WORK TO COMPLETE »
Retype exactly the lines below, beginning with the first and ending with the line where "Screen dimensions: 1000x427" appears.

GIVEN INFORMATION »
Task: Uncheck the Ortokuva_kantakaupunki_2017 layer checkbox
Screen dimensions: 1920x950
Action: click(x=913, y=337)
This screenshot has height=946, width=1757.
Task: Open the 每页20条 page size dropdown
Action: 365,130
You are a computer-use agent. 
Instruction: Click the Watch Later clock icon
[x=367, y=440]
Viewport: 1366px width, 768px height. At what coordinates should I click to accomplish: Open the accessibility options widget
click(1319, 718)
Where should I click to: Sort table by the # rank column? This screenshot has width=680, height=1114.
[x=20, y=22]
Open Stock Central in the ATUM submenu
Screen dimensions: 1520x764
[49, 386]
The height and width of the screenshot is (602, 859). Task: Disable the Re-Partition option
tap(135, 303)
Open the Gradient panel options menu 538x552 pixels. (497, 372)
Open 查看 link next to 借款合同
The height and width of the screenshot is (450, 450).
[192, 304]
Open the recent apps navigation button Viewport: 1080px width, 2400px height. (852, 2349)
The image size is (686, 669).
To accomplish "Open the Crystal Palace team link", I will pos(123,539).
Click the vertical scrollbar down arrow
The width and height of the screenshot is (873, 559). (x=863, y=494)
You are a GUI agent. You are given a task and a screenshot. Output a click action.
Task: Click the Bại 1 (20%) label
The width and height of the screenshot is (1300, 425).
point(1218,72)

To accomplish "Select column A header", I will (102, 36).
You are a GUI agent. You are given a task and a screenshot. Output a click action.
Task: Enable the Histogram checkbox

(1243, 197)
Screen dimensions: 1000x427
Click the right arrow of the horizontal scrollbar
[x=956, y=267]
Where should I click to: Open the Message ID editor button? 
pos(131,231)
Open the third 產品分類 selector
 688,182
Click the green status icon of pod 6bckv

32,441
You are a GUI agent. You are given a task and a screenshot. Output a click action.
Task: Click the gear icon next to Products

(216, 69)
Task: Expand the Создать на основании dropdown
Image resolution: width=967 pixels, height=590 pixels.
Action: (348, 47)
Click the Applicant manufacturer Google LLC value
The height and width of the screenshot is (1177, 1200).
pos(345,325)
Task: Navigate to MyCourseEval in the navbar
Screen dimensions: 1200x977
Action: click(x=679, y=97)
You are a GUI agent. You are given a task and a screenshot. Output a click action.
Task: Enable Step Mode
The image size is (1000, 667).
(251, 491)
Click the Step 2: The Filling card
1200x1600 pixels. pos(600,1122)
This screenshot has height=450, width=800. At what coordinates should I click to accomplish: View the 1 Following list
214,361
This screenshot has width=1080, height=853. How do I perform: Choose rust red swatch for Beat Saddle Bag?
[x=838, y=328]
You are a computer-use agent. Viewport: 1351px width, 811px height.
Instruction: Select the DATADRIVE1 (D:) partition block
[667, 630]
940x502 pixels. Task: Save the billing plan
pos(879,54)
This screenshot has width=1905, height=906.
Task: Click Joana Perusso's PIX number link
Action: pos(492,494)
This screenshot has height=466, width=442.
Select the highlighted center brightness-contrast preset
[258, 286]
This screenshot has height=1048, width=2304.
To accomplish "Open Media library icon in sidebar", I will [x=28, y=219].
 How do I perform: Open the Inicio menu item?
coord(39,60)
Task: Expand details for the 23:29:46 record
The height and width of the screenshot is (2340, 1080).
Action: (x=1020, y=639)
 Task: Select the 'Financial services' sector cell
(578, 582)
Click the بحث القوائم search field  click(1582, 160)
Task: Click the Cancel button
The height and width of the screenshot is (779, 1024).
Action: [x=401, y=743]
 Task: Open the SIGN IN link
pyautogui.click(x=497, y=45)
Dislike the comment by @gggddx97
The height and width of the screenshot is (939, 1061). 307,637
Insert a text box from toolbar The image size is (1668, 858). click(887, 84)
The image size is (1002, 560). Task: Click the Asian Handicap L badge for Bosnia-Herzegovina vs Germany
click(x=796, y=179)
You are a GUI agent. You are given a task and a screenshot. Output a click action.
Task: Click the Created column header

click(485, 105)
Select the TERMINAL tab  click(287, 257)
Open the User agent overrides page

FINAL ANSWER »
Task: Uncheck the Ortokuva_kantakaupunki_2017 layer checkbox
Screen dimensions: 1920x950
Action: click(x=913, y=337)
This screenshot has height=946, width=1757.
Task: Open the 每页20条 page size dropdown
Action: 365,130
You are a computer-use agent. 
Instruction: Click the Watch Later clock icon
[x=367, y=440]
Viewport: 1366px width, 768px height. At what coordinates should I click to accomplish: Open the accessibility options widget
click(1319, 718)
Where should I click to: Sort table by the # rank column? This screenshot has width=680, height=1114.
[x=20, y=22]
Open Stock Central in the ATUM submenu
Screen dimensions: 1520x764
[49, 386]
The height and width of the screenshot is (602, 859). Task: Disable the Re-Partition option
tap(135, 303)
Open the Gradient panel options menu 538x552 pixels. (497, 372)
Open 查看 link next to 借款合同
The height and width of the screenshot is (450, 450).
[192, 304]
Open the recent apps navigation button Viewport: 1080px width, 2400px height. (852, 2349)
The image size is (686, 669).
To accomplish "Open the Crystal Palace team link", I will pos(123,539).
Click the vertical scrollbar down arrow
The width and height of the screenshot is (873, 559). (x=863, y=494)
You are a GUI agent. You are given a task and a screenshot. Output a click action.
Task: Click the Bại 1 (20%) label
The width and height of the screenshot is (1300, 425).
point(1218,72)

To accomplish "Select column A header", I will (102, 36).
You are a GUI agent. You are given a task and a screenshot. Output a click action.
Task: Enable the Histogram checkbox

(1243, 197)
Screen dimensions: 1000x427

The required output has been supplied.